Today, Pass The Chalk is running a series of reflections on the tragic shooting at Sandy Hook Elementary. Our thoughts and prayers are with the victims and their families.
As a Connecticut mother of two children and an educator I have been struggling, like many across the world, to absorb the tragic events at Sandy Hook Elementary School.
I was in a professional development session all day Friday. Even though I was aware that there had been a shooting in a school in Newtown, it wasn’t until the drive to pick up my children from school that I began to process the magnitude of the event and the lives lost.
All day I had been secure in the knowledge that no matter what was happening in other corners of Connecticut, my children were safe in their school in New Haven. I knew that the school would notify parents if anything was amiss and I understood that the best thing I could do for my two was to finish out my day and let them finish theirs.

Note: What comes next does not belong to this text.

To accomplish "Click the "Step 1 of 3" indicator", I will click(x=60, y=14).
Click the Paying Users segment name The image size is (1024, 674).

When I walked into the school that evening, my heart and throat tightened when I saw that the security guard whose presence I usually take for granted as I walk past his corner desk had planted himself on a chair in the middle of the entryway. The chair told me he’d been sitting there all day and the fierce look on his face said “no one is getting past me.”

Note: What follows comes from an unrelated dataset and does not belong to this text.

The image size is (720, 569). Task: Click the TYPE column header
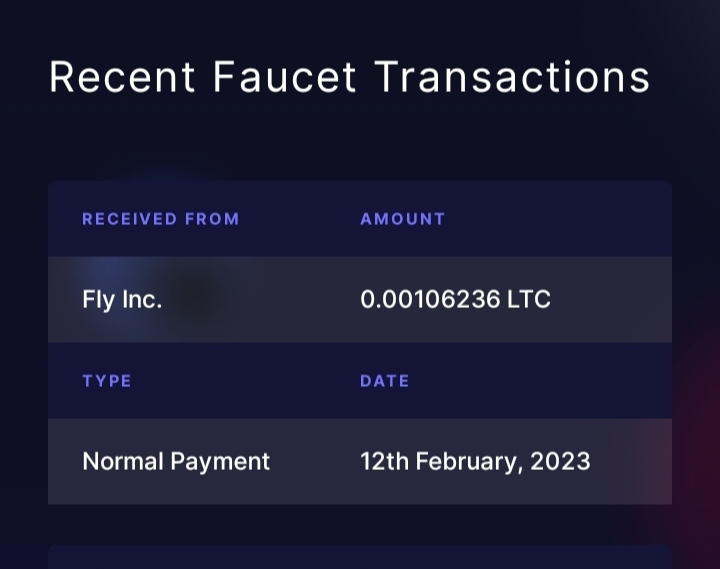pyautogui.click(x=107, y=381)
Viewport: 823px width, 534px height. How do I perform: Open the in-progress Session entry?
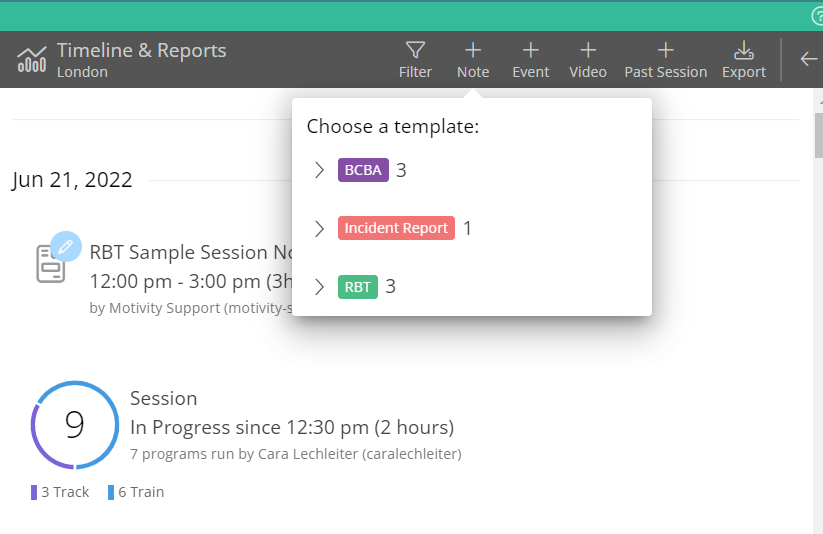coord(291,427)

I wanted to hug him and thank him for keeping my children safe; instead we just exchanged knowing nods.
The usually mundane task of picking up my kids after school took on an edge that afternoon with staff members subtly making sure that they made eye contact with every parent and physically handing each child off. It was as if with this act we were somehow keeping them safe: “Here, he’s yours now. Thank you, I have her now.” I took my babies home and loved on them as much as I could.
My heart has been heavy all weekend. Heavy for the loss of life but heavy also with gratitude. Gratitude that my children are safe, gratitude for the many children in that school who survived the attack and most of all, gratitude for the educators who every single day put mine and countless other children first.

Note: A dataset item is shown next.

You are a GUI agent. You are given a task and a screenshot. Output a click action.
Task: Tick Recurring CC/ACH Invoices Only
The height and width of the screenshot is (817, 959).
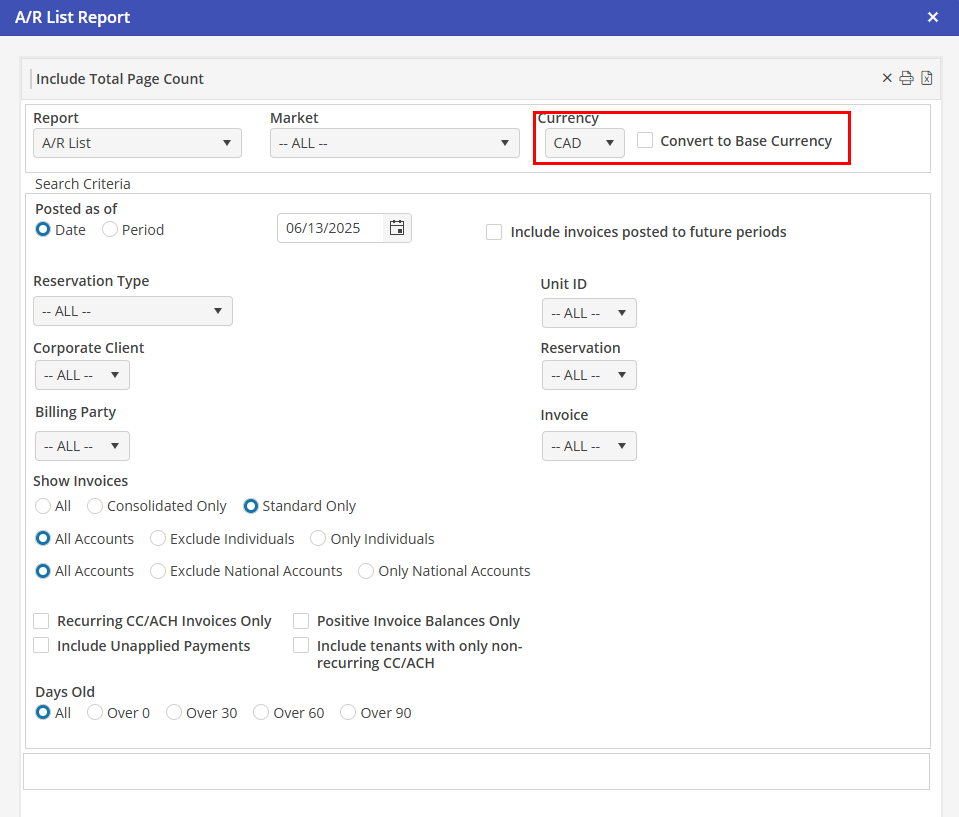pos(42,621)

That’s not an easy task. I know many educators are asking themselves what they would have done in this moment of unimaginable horror. Would they have been as heroic as the teachers of Sandy Hook? But that is not a question we can possibly answer. Nor do we need to. That’s because every day that you greet my child with open arms, gently soothe his worries, deliberately teach her the skills she needs to learn, cheer him on as he learns a new reading strategy, and nurture her self-esteem you are already a hero.
Monica Filpuu taught in the 1995 D.C. corps. She is the Managing Director of District Strategy for Teach For America—Connecticut.